The money will go to specific forest planting and conservation projects within New Zealand. Some plant-a-tree schemes overseas - where people pay extra with their booking to balance the environmental damage of air travel - have been discredited. The money has disappeared into non-specific projects with little evidence of environmental benefits.
Air New Zealand CEO Rob Fyfe is promising a scheme with integrity and accountability.
"Just paying some money for carbon credits to offset your flight doesn't necessarily make you feel any better if you don't know where the money is going.
"We are working with the Department of Conservation and the Ministry for the Environment on projects where we can assist with the planting of forests and the creation of conservation estates which will help improve and sustain the environment and which will directly link with our customers."
Specific projects will be announced before the end of the year. Fyfe says Air New Zealand is embracing the carbon trading concept because the public wants it. But he says there has been no lessening of demand for air travel, either to or from New Zealand, since recent calls for people to reduce the number and lengths of flights they take.
He says the flying-versus-the-environment issue is not as big here as in the Northern Hemisphere. "In Europe, the sky is like a billboard. There are contrails everywhere. In New Zealand, you don't see a plane every time you look up."
The carbon offset scheme is one part of the airline's environment initiative.
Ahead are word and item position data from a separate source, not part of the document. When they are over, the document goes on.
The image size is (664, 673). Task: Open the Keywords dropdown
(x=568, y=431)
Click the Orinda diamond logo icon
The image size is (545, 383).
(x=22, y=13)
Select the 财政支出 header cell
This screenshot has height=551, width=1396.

The main thrust is towards reducing fuel consumption by searching for ways to reduce weight on planes, by improving flying configurations and air traffic control to reduce waiting times in the air, and by buying newer, more efficient, aircraft.
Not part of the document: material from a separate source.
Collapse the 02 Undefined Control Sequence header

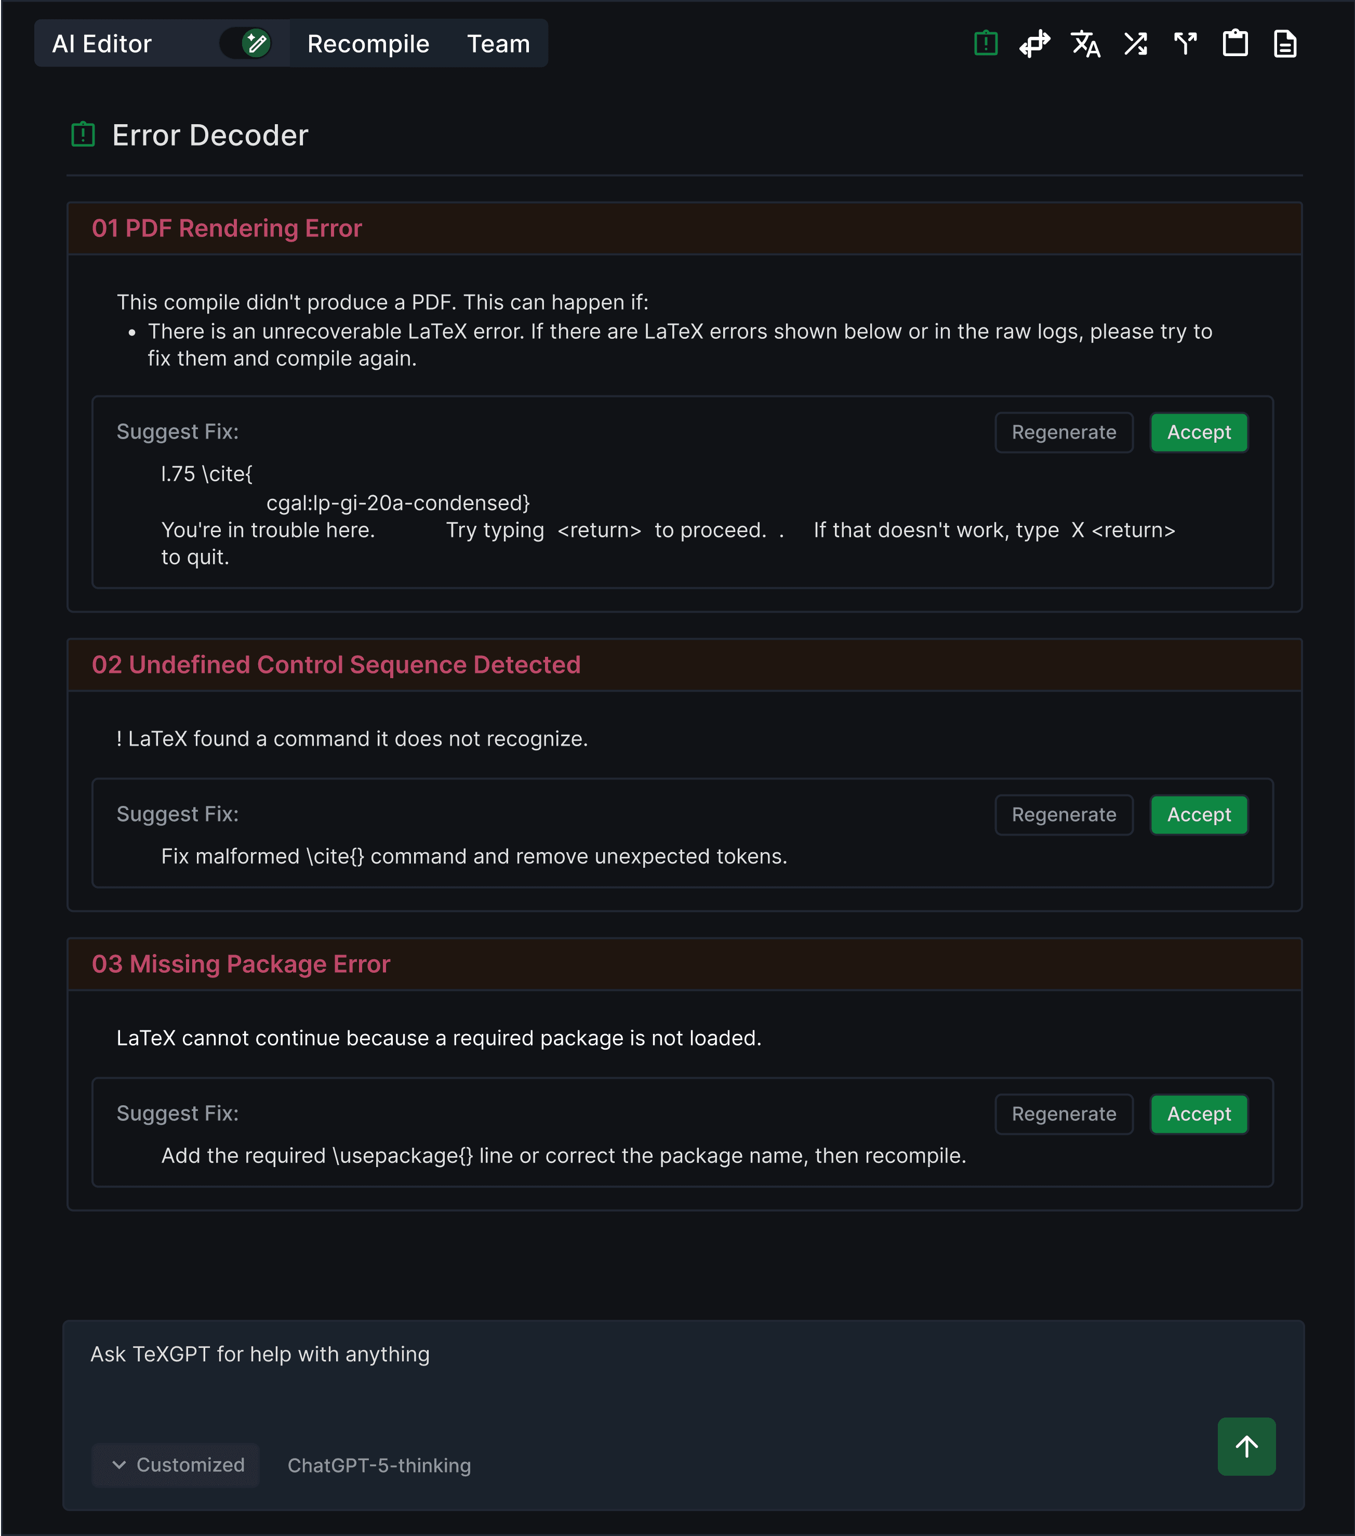(x=684, y=665)
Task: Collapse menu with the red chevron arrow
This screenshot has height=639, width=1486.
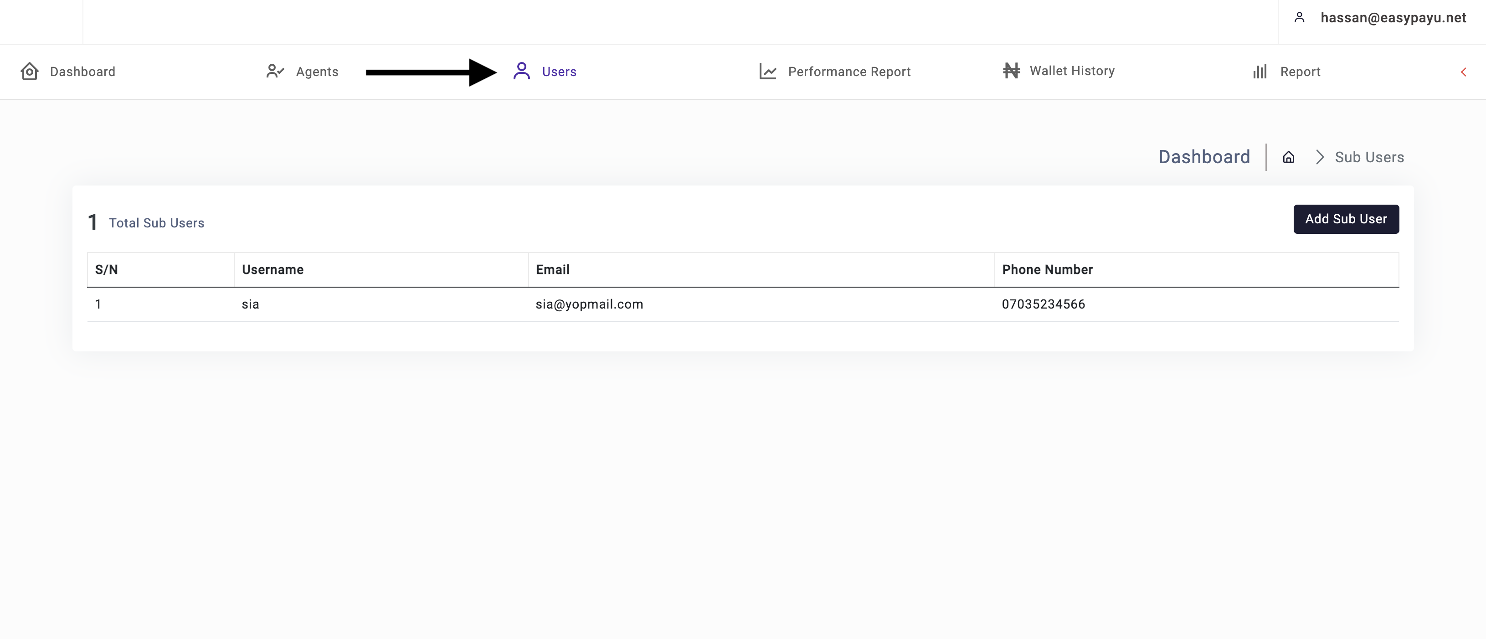Action: coord(1464,72)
"The biggest and best thing we can do [for the environment] is upgrade the fleet," Fyfe says.
Air New Zealand's fleet has an average age of 6 years, compared with about 10 years for other commercial airlines, and that will reduce with the new 787-9s on order.
The Air New Zealand CEO was speaking in Copenhagen at a 10th anniversary conference of the airline network Star Alliance.
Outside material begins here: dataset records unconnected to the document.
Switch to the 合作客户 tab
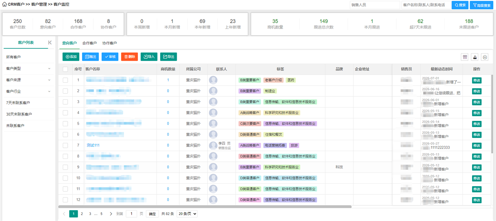Image resolution: width=496 pixels, height=221 pixels. 89,43
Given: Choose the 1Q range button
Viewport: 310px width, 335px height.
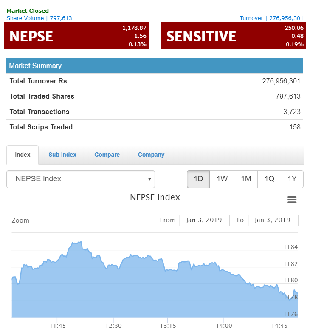Looking at the screenshot, I should [269, 179].
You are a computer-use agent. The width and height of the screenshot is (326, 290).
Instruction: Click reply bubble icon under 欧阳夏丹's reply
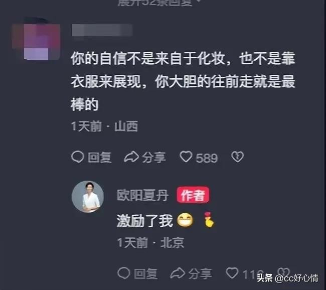click(124, 273)
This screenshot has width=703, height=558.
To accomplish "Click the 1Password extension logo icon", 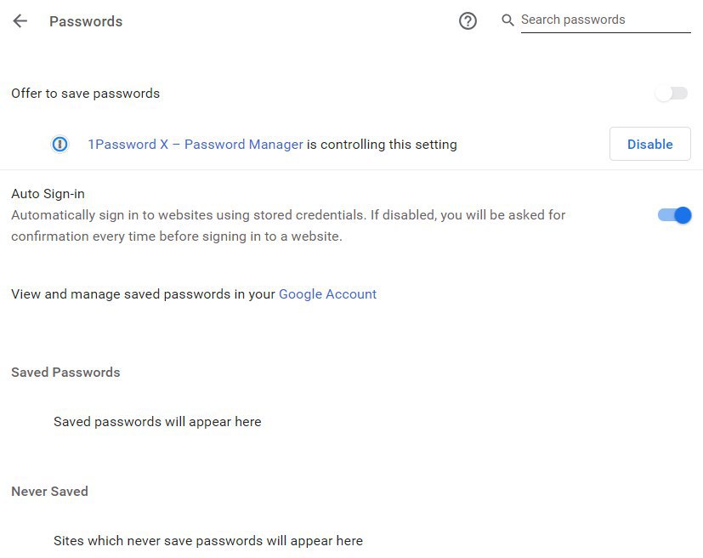I will pyautogui.click(x=60, y=145).
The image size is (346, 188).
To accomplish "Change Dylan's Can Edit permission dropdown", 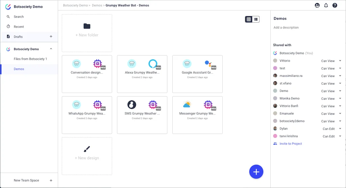I will (340, 129).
He represented the other 17 airline bosses in announcing a Star Alliance environmental sponsorship.
The member airlines will transport field workers and scientists between projects run by three groups - a Unesco biosphere programme which covers 500 sites in 100 countries; the World Conservation Union which has 1000 staff in 60 countries; and the Ramsar Convention on Wetlands (an inter-government treaty signed in Ramsar, Iran, in 1971) which protects 146 million hectares of wetlands worldwide.
Fyfe believes the environmental debate can be turned to New Zealand's advantage if people can be convinced to come here because of our clean, green image.
He differs from some Star Alliance members in wanting transport included in the Kyoto Protocol on climate change, and rails against "the re-emergence of trade protectionism in the guise of environmentalism".